**Exercise brief**
Repeat the entries that appear below, exactly as they are given.

**Task inputs**
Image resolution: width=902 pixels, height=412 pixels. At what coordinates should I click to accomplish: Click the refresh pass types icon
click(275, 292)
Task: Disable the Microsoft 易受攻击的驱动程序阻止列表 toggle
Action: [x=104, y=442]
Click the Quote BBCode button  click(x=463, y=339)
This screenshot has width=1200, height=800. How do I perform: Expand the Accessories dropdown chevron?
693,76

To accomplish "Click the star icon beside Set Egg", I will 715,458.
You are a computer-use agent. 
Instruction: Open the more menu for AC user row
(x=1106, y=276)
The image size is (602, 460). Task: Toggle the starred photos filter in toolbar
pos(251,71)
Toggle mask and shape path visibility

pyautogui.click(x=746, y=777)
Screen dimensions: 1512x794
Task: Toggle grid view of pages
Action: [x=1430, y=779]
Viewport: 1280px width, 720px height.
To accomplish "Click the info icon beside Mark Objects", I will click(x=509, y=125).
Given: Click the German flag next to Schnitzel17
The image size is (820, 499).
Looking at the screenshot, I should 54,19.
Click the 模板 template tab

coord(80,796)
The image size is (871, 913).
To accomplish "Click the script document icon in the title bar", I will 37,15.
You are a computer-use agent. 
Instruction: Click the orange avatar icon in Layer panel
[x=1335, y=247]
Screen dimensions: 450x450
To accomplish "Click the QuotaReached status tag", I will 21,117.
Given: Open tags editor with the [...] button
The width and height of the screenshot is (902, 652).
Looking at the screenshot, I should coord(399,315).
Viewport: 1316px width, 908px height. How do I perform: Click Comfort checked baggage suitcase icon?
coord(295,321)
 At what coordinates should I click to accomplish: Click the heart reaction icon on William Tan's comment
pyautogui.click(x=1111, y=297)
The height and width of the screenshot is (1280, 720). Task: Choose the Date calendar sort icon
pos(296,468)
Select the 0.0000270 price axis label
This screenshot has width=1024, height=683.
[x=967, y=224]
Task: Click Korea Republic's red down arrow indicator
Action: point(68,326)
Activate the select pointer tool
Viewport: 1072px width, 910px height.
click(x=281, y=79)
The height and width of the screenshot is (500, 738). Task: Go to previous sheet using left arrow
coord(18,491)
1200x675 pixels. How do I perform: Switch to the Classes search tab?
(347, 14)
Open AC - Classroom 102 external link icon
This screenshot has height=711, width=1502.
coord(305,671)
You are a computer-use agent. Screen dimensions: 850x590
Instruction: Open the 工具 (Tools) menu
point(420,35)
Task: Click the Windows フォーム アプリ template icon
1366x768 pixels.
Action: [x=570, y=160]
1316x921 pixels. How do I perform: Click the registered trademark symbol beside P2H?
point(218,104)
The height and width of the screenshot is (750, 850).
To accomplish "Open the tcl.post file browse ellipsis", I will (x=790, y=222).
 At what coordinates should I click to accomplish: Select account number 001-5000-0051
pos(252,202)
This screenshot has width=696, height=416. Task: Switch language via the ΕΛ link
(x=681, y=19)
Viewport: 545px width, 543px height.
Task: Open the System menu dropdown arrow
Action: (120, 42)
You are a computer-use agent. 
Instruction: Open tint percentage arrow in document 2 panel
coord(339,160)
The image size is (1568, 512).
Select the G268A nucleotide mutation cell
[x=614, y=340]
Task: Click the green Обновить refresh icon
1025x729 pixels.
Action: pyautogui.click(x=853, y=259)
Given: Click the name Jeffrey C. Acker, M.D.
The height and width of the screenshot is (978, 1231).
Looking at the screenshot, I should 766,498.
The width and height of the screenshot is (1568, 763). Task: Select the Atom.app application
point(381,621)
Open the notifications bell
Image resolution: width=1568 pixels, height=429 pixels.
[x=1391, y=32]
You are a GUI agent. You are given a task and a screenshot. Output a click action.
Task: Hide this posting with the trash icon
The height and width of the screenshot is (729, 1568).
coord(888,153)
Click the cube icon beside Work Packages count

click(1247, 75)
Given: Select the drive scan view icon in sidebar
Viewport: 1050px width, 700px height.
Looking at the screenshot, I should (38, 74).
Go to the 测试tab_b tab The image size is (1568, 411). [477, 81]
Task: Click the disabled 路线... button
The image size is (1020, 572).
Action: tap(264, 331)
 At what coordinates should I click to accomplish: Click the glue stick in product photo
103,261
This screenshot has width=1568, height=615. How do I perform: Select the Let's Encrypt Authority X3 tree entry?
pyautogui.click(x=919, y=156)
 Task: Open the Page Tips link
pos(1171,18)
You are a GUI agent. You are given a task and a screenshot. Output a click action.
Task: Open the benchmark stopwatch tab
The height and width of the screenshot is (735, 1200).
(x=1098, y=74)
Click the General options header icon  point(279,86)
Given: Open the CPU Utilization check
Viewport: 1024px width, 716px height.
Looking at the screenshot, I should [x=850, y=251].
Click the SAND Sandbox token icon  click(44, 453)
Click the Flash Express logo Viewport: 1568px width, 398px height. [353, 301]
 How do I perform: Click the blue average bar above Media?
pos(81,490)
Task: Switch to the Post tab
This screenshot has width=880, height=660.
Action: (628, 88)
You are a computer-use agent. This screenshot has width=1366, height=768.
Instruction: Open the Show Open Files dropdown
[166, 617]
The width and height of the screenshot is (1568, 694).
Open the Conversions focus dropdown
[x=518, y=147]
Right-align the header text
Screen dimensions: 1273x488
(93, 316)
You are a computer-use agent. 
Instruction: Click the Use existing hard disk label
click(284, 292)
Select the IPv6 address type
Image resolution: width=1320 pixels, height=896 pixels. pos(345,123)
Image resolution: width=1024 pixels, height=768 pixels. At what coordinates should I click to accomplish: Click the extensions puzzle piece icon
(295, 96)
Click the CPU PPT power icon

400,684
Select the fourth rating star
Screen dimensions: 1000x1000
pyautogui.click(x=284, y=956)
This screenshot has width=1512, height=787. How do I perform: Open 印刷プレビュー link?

**Solution to this problem**
Image resolution: width=902 pixels, height=412 pixels. At what coordinates should I click to accomplish: Click the refresh pass types icon
click(275, 292)
Task: Disable the Microsoft 易受攻击的驱动程序阻止列表 toggle
Action: [x=104, y=442]
Click the Quote BBCode button  click(x=463, y=339)
This screenshot has width=1200, height=800. How do I perform: Expand the Accessories dropdown chevron?
693,76

To accomplish "Click the star icon beside Set Egg", I will 715,458.
You are a computer-use agent. 
Instruction: Open the more menu for AC user row
(x=1106, y=276)
The image size is (602, 460). Task: Toggle the starred photos filter in toolbar
pos(251,71)
Toggle mask and shape path visibility

pyautogui.click(x=746, y=777)
Screen dimensions: 1512x794
Task: Toggle grid view of pages
Action: [x=1430, y=779]
Viewport: 1280px width, 720px height.
To accomplish "Click the info icon beside Mark Objects", I will click(x=509, y=125).
Given: Click the German flag next to Schnitzel17
The image size is (820, 499).
Looking at the screenshot, I should 54,19.
Click the 模板 template tab

coord(80,796)
The image size is (871, 913).
To accomplish "Click the script document icon in the title bar", I will 37,15.
You are a computer-use agent. 
Instruction: Click the orange avatar icon in Layer panel
[x=1335, y=247]
Screen dimensions: 450x450
To accomplish "Click the QuotaReached status tag", I will 21,117.
Given: Open tags editor with the [...] button
The width and height of the screenshot is (902, 652).
Looking at the screenshot, I should coord(399,315).
Viewport: 1316px width, 908px height. How do I perform: Click Comfort checked baggage suitcase icon?
coord(295,321)
 At what coordinates should I click to accomplish: Click the heart reaction icon on William Tan's comment
pyautogui.click(x=1111, y=297)
The height and width of the screenshot is (1280, 720). Task: Choose the Date calendar sort icon
pos(296,468)
Select the 0.0000270 price axis label
This screenshot has width=1024, height=683.
[x=967, y=224]
Task: Click Korea Republic's red down arrow indicator
Action: point(68,326)
Activate the select pointer tool
Viewport: 1072px width, 910px height.
click(x=281, y=79)
The height and width of the screenshot is (500, 738). Task: Go to previous sheet using left arrow
coord(18,491)
1200x675 pixels. How do I perform: Switch to the Classes search tab?
(347, 14)
Open AC - Classroom 102 external link icon
This screenshot has height=711, width=1502.
coord(305,671)
You are a computer-use agent. Screen dimensions: 850x590
Instruction: Open the 工具 (Tools) menu
point(420,35)
Task: Click the Windows フォーム アプリ template icon
1366x768 pixels.
Action: [x=570, y=160]
1316x921 pixels. How do I perform: Click the registered trademark symbol beside P2H?
point(218,104)
The height and width of the screenshot is (750, 850).
To accomplish "Open the tcl.post file browse ellipsis", I will (x=790, y=222).
 At what coordinates should I click to accomplish: Select account number 001-5000-0051
pos(252,202)
This screenshot has width=696, height=416. Task: Switch language via the ΕΛ link
(x=681, y=19)
Viewport: 545px width, 543px height.
Task: Open the System menu dropdown arrow
Action: (120, 42)
You are a computer-use agent. 
Instruction: Open tint percentage arrow in document 2 panel
coord(339,160)
The image size is (1568, 512).
Select the G268A nucleotide mutation cell
[x=614, y=340]
Task: Click the green Обновить refresh icon
1025x729 pixels.
Action: pyautogui.click(x=853, y=259)
Given: Click the name Jeffrey C. Acker, M.D.
The height and width of the screenshot is (978, 1231).
Looking at the screenshot, I should 766,498.
The width and height of the screenshot is (1568, 763). Task: Select the Atom.app application
point(381,621)
Open the notifications bell
Image resolution: width=1568 pixels, height=429 pixels.
[x=1391, y=32]
You are a GUI agent. You are given a task and a screenshot. Output a click action.
Task: Hide this posting with the trash icon
The height and width of the screenshot is (729, 1568).
coord(888,153)
Click the cube icon beside Work Packages count

click(1247, 75)
Given: Select the drive scan view icon in sidebar
Viewport: 1050px width, 700px height.
Looking at the screenshot, I should (38, 74).
Go to the 测试tab_b tab The image size is (1568, 411). [477, 81]
Task: Click the disabled 路线... button
The image size is (1020, 572).
Action: tap(264, 331)
 At what coordinates should I click to accomplish: Click the glue stick in product photo
103,261
This screenshot has width=1568, height=615. How do I perform: Select the Let's Encrypt Authority X3 tree entry?
pyautogui.click(x=919, y=156)
 Task: Open the Page Tips link
pos(1171,18)
You are a GUI agent. You are given a task and a screenshot. Output a click action.
Task: Open the benchmark stopwatch tab
The height and width of the screenshot is (735, 1200).
(x=1098, y=74)
Click the General options header icon  point(279,86)
Given: Open the CPU Utilization check
Viewport: 1024px width, 716px height.
Looking at the screenshot, I should [x=850, y=251].
Click the SAND Sandbox token icon  click(44, 453)
Click the Flash Express logo Viewport: 1568px width, 398px height. [353, 301]
 How do I perform: Click the blue average bar above Media?
pos(81,490)
Task: Switch to the Post tab
This screenshot has width=880, height=660.
Action: (628, 88)
You are a computer-use agent. This screenshot has width=1366, height=768.
Instruction: Open the Show Open Files dropdown
[166, 617]
The width and height of the screenshot is (1568, 694).
Open the Conversions focus dropdown
[x=518, y=147]
Right-align the header text
Screen dimensions: 1273x488
(93, 316)
You are a computer-use agent. 
Instruction: Click the Use existing hard disk label
click(284, 292)
Select the IPv6 address type
Image resolution: width=1320 pixels, height=896 pixels. pos(345,123)
Image resolution: width=1024 pixels, height=768 pixels. At what coordinates should I click to accomplish: Click the extensions puzzle piece icon
(295, 96)
Click the CPU PPT power icon

400,684
Select the fourth rating star
Screen dimensions: 1000x1000
pyautogui.click(x=284, y=956)
This screenshot has width=1512, height=787. How do I perform: Open 印刷プレビュー link?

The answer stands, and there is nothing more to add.